[Source data]
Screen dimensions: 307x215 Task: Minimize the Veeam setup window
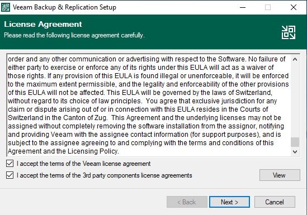[243, 7]
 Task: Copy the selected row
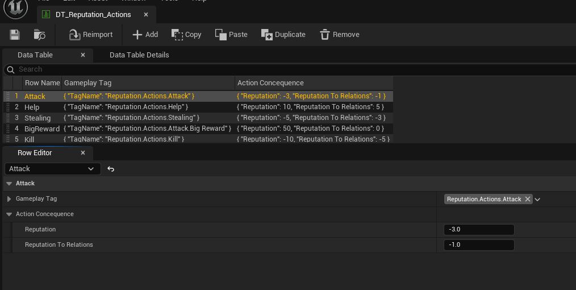tap(186, 35)
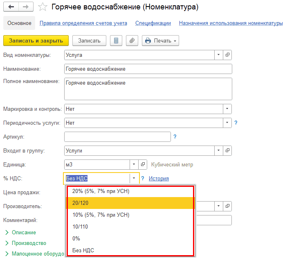
Task: Expand the Периодичность услуги dropdown
Action: [227, 123]
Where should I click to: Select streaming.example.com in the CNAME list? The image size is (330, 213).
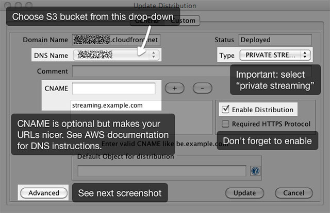[108, 105]
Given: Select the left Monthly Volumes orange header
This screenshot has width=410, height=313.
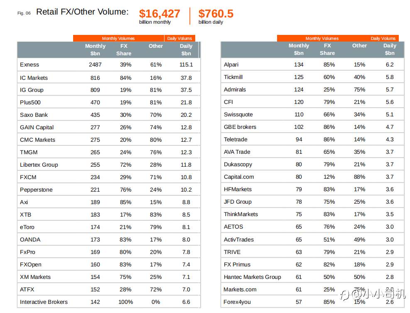Looking at the screenshot, I should [x=118, y=38].
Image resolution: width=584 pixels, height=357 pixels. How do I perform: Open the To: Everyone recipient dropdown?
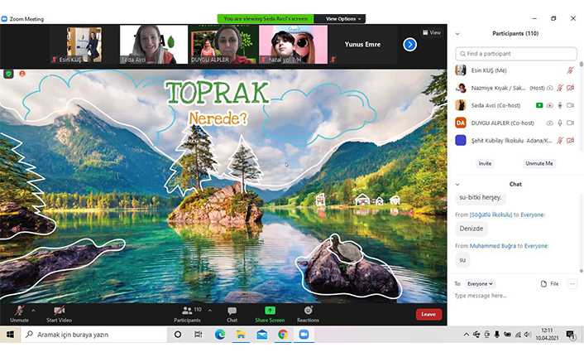(x=480, y=284)
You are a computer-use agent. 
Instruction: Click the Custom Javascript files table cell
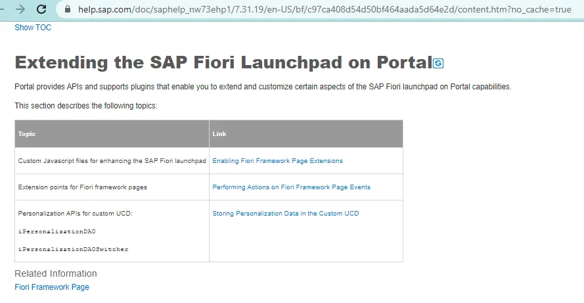coord(112,161)
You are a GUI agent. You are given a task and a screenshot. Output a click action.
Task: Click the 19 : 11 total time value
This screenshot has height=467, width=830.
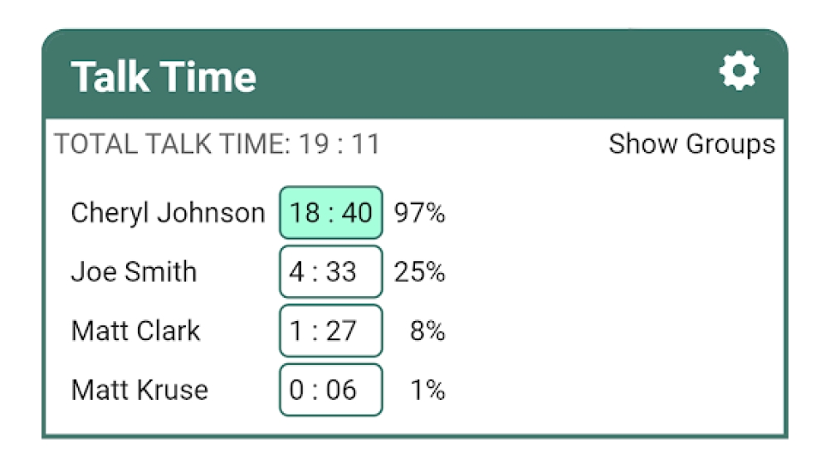(x=339, y=144)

*Instructions for the task*
Beginning with the first entry above, reproduce every line verbatim until the line with "Task: Click the 19 : 11 total time value", which is included too; omit pictures.

*Task solution*
Screen dimensions: 307x215 Task: Minimize the Veeam setup window
[243, 7]
 Task: Copy the selected row
tap(186, 35)
Task: Expand the Периодичность услуги dropdown
Action: [227, 123]
Where should I click to: Select streaming.example.com in the CNAME list? The image size is (330, 213).
[108, 105]
Given: Select the left Monthly Volumes orange header
This screenshot has width=410, height=313.
Looking at the screenshot, I should [x=118, y=38].
Image resolution: width=584 pixels, height=357 pixels. How do I perform: Open the To: Everyone recipient dropdown?
(x=480, y=284)
You are a computer-use agent. 
Instruction: Click the Custom Javascript files table cell
coord(112,161)
You are a GUI agent. You are given a task and a screenshot. Output a click action.
Task: Click the 19 : 11 total time value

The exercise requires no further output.